Your objective
Convert the part of the items that begins with the line containing "Select the アフィリエイト 12,900円 revenue card" and runs to the end of the items into a JSON list of strings, one string per line, skipping blank lines and leaving out the pictures.

Material provided
########################################
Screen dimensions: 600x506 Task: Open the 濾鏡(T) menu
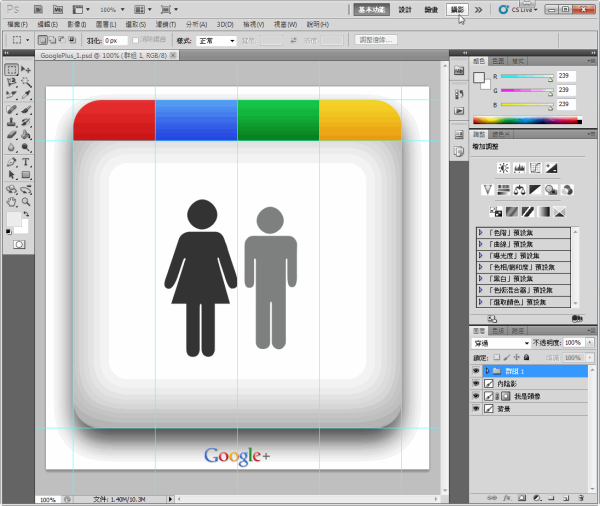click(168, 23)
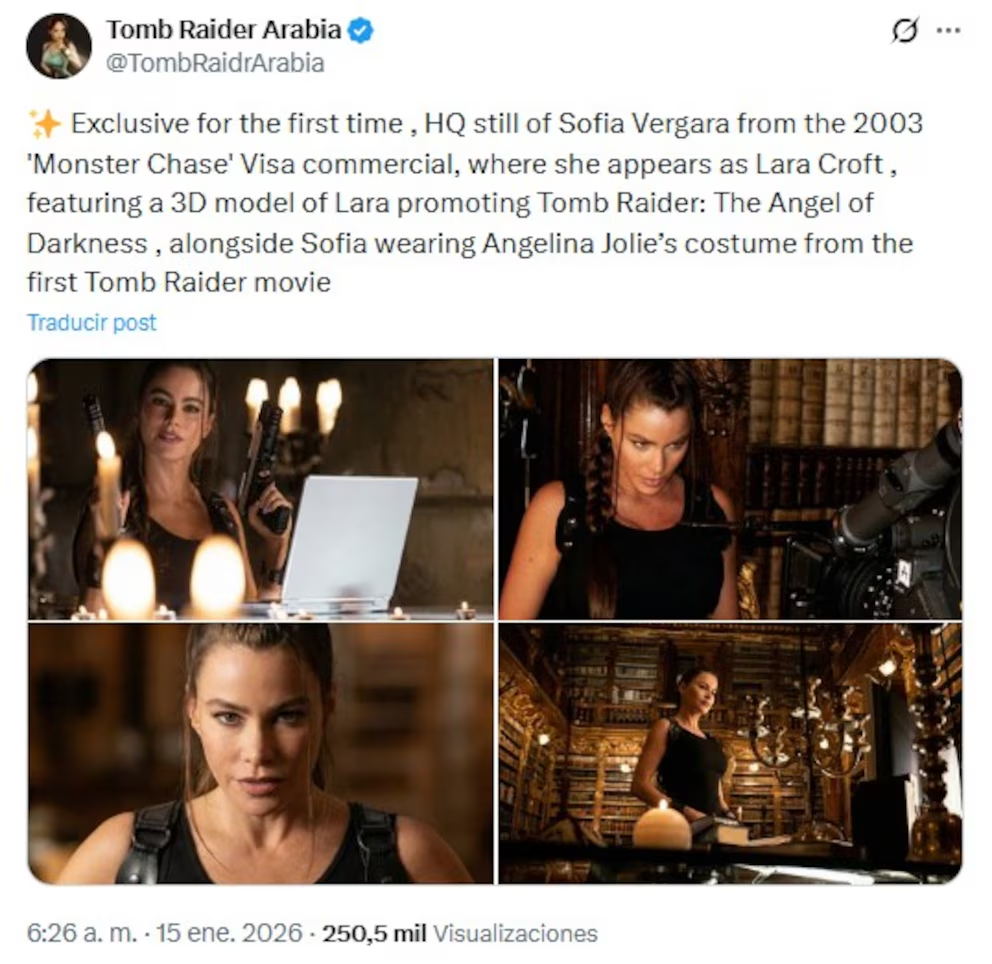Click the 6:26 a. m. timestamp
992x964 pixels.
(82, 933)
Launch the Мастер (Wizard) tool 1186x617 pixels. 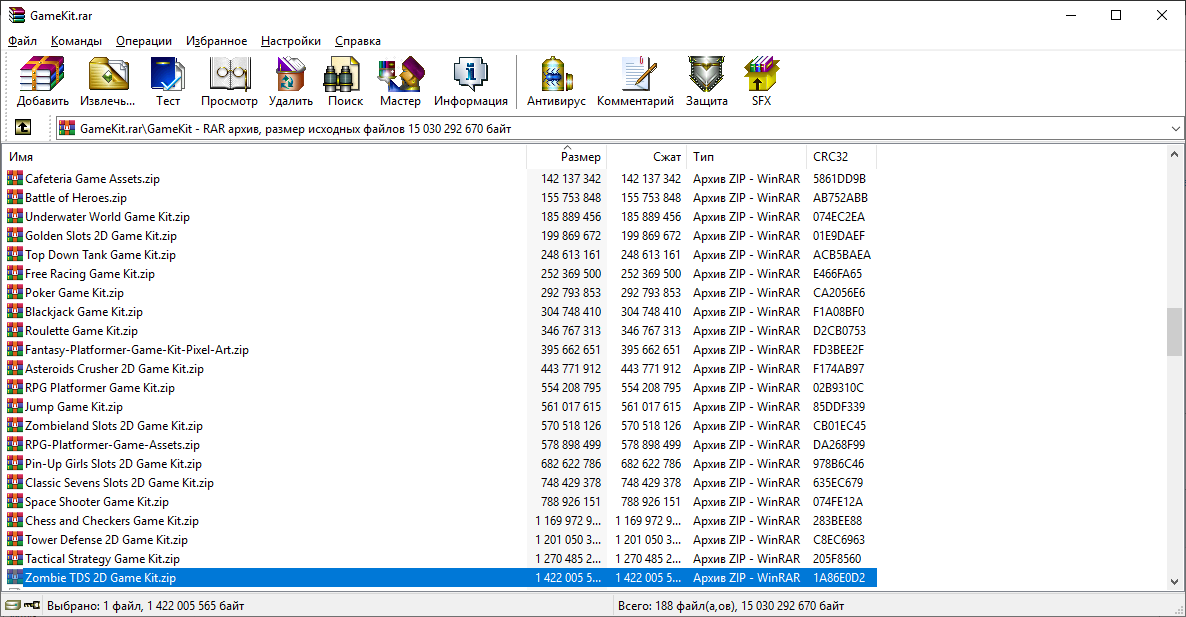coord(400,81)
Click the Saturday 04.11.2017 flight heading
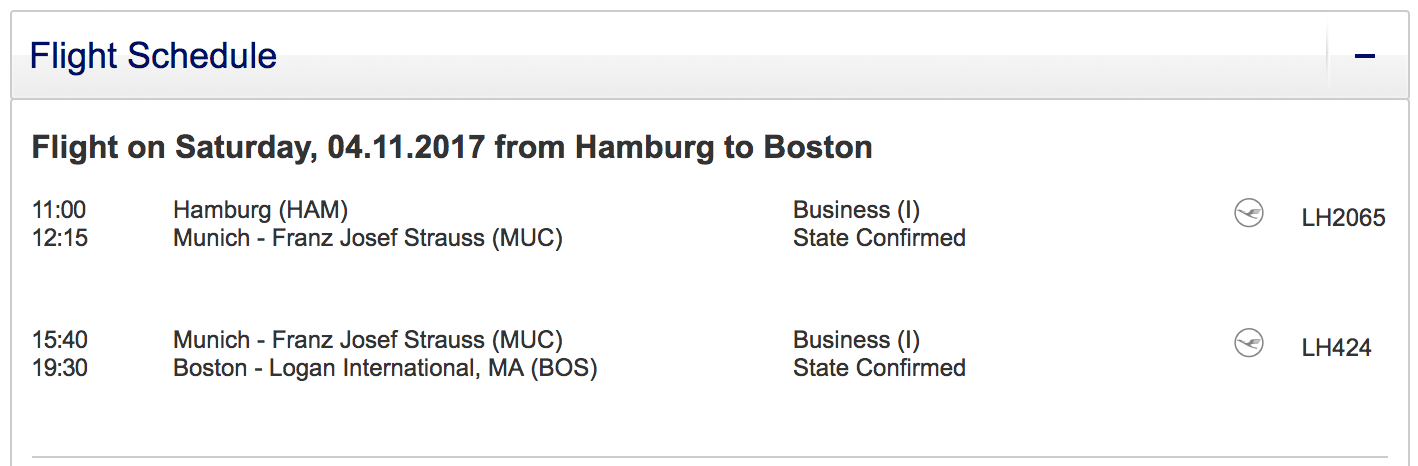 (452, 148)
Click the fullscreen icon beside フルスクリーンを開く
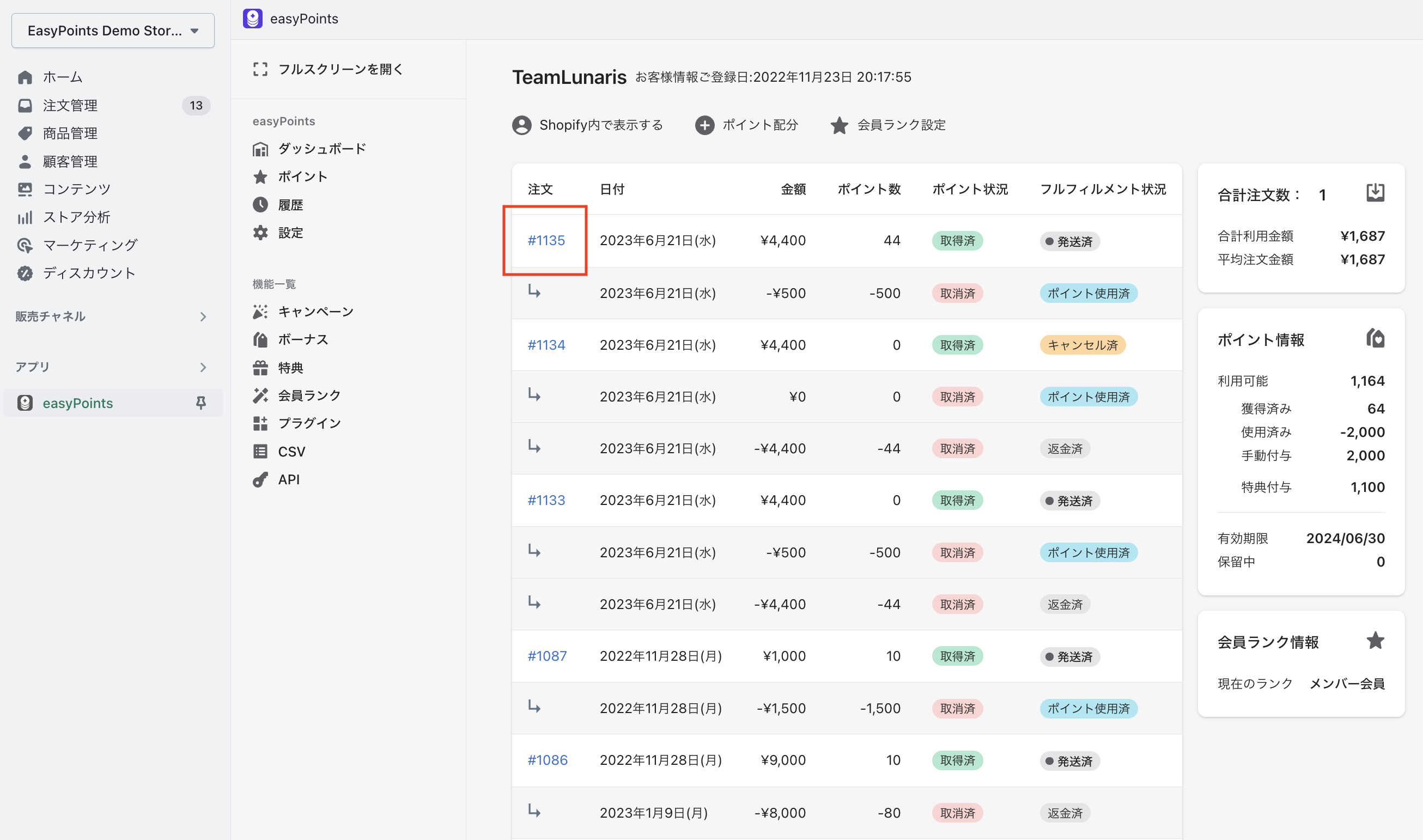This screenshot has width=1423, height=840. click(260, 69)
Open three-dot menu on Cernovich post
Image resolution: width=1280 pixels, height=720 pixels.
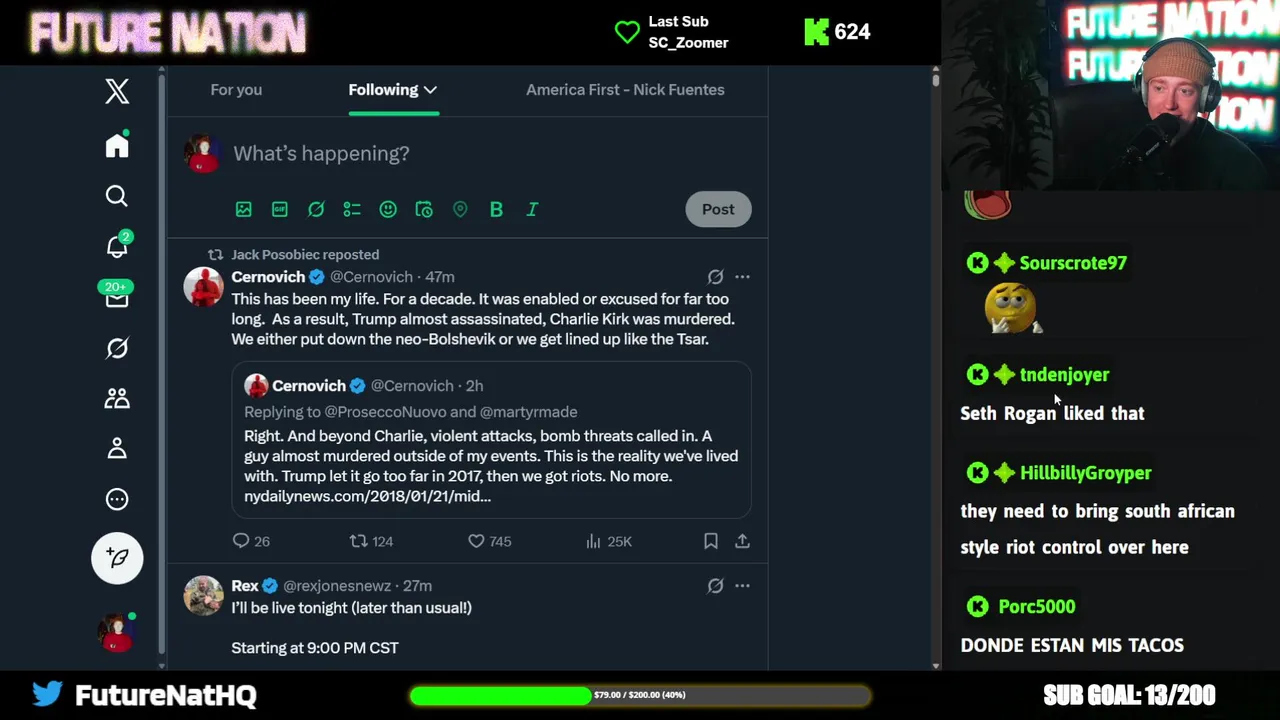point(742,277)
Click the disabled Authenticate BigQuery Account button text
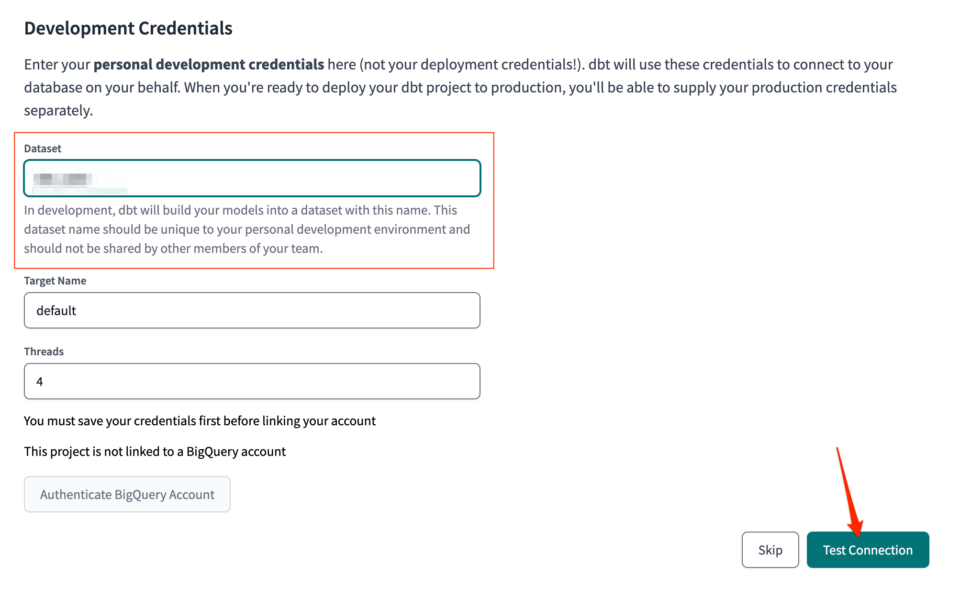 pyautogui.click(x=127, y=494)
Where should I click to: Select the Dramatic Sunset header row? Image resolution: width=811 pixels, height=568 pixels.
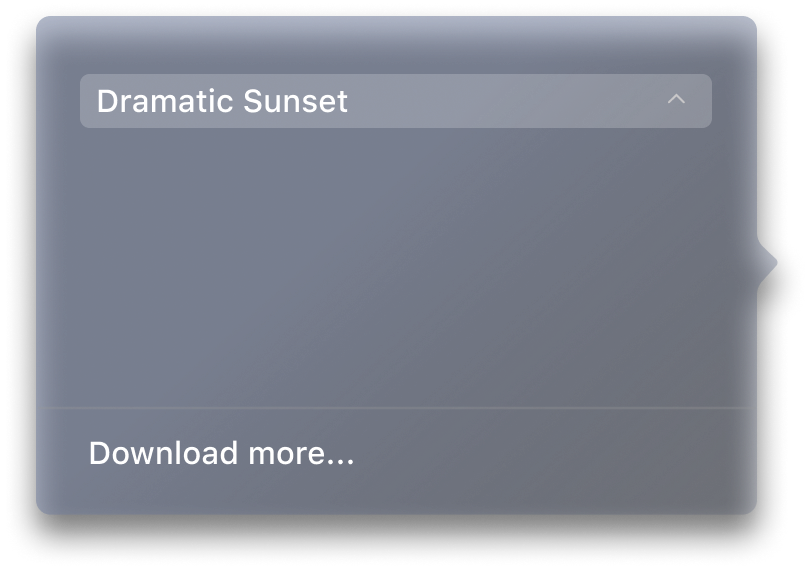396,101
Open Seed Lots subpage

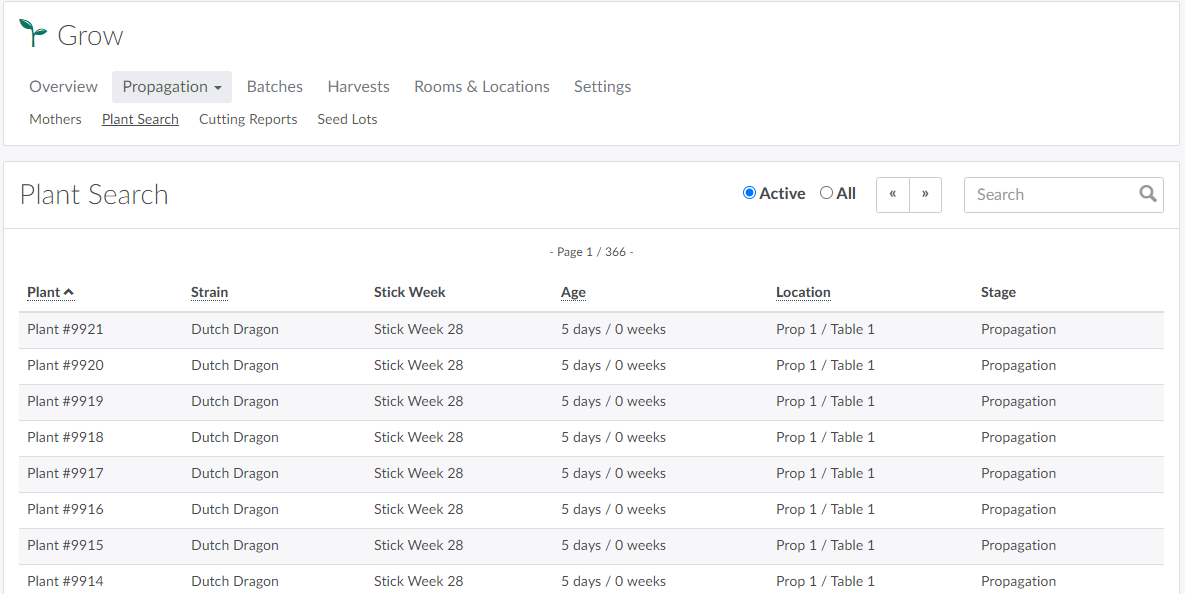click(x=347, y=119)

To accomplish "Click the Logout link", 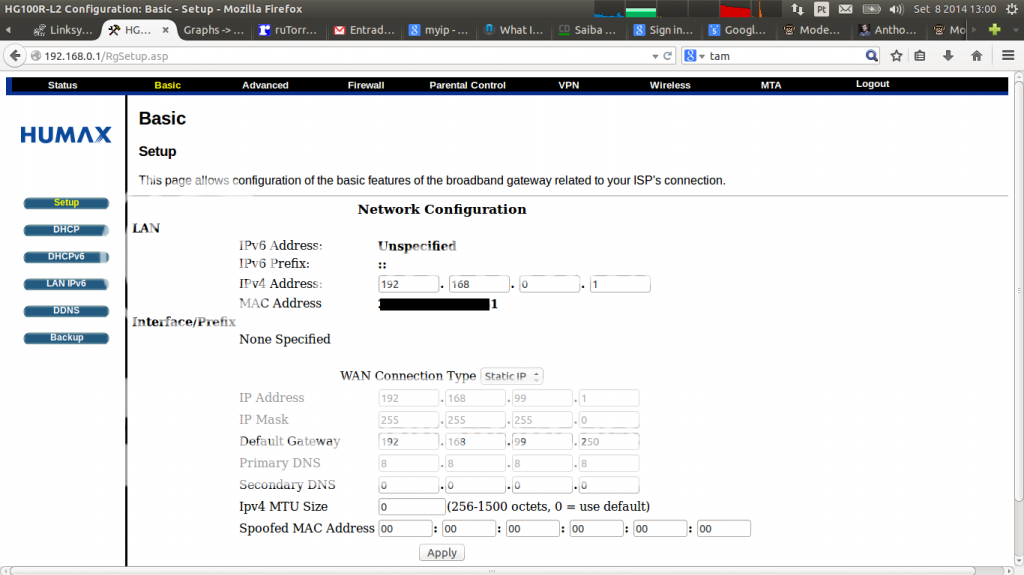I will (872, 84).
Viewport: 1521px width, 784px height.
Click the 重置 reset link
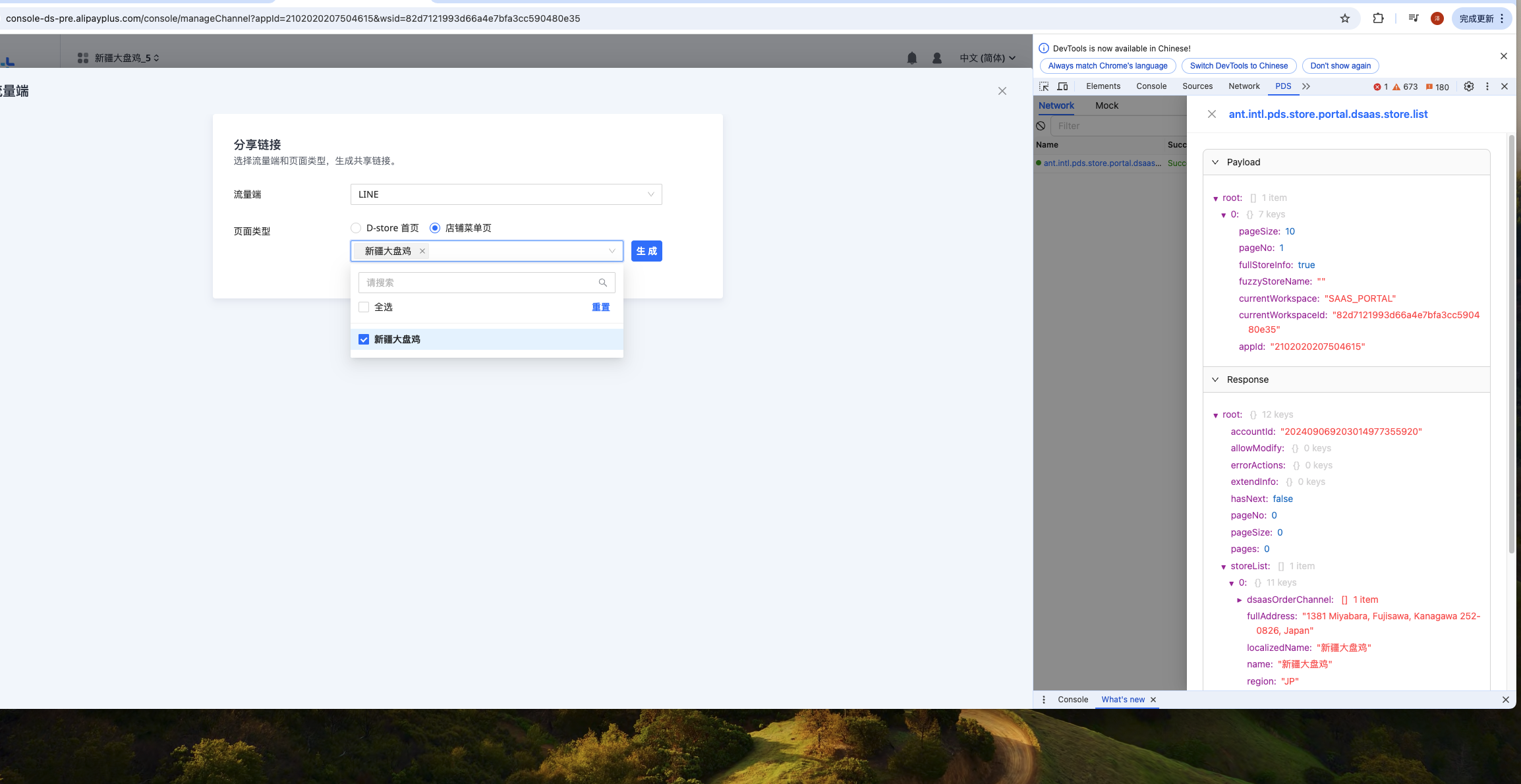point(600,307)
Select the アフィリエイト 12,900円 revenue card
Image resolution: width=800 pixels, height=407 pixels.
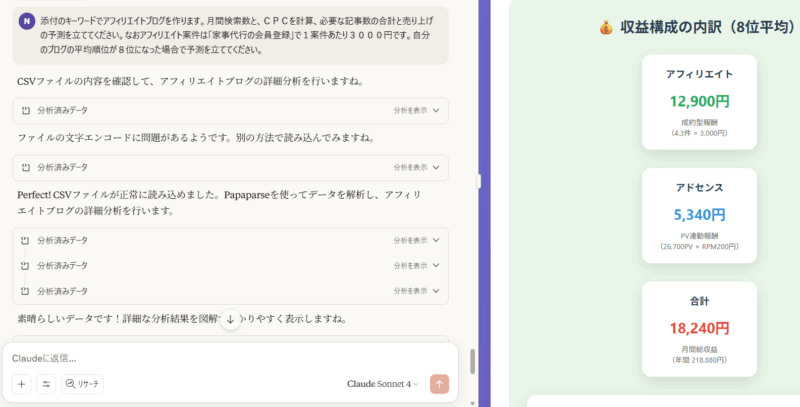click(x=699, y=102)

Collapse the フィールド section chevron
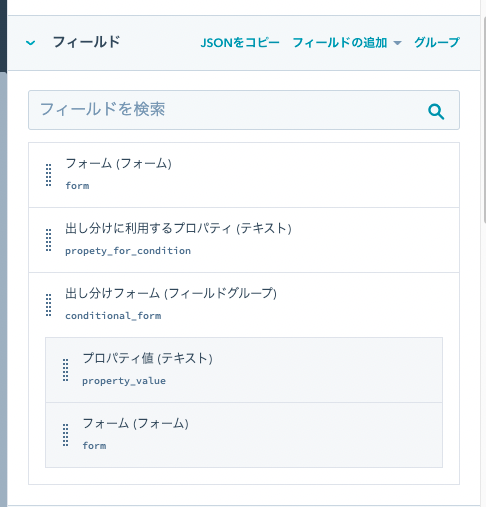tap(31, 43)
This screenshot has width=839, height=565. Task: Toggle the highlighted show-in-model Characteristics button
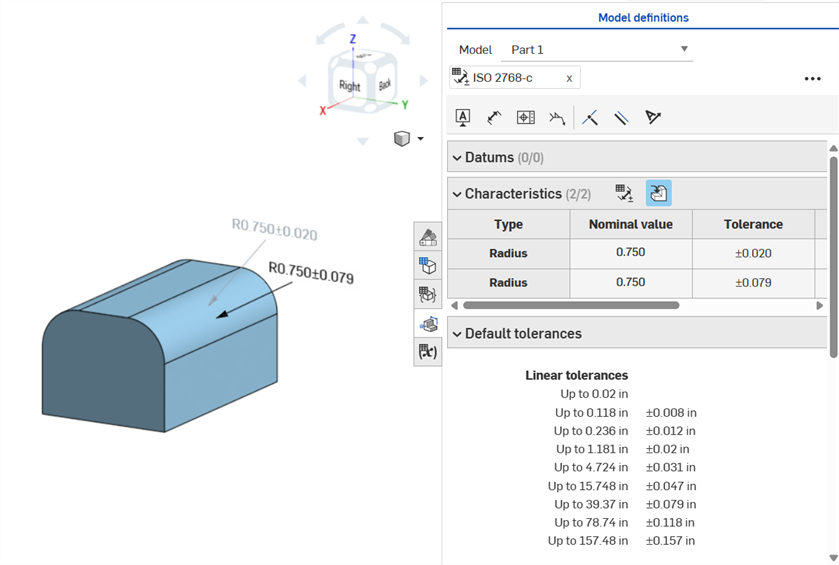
########################################
Answer to the problem
[
  "Select the アフィリエイト 12,900円 revenue card",
  "Image resolution: width=800 pixels, height=407 pixels.",
  "click(x=699, y=102)",
  "Collapse the フィールド section chevron",
  "tap(31, 43)",
  "This screenshot has width=839, height=565. Task: Toggle the highlighted show-in-model Characteristics button"
]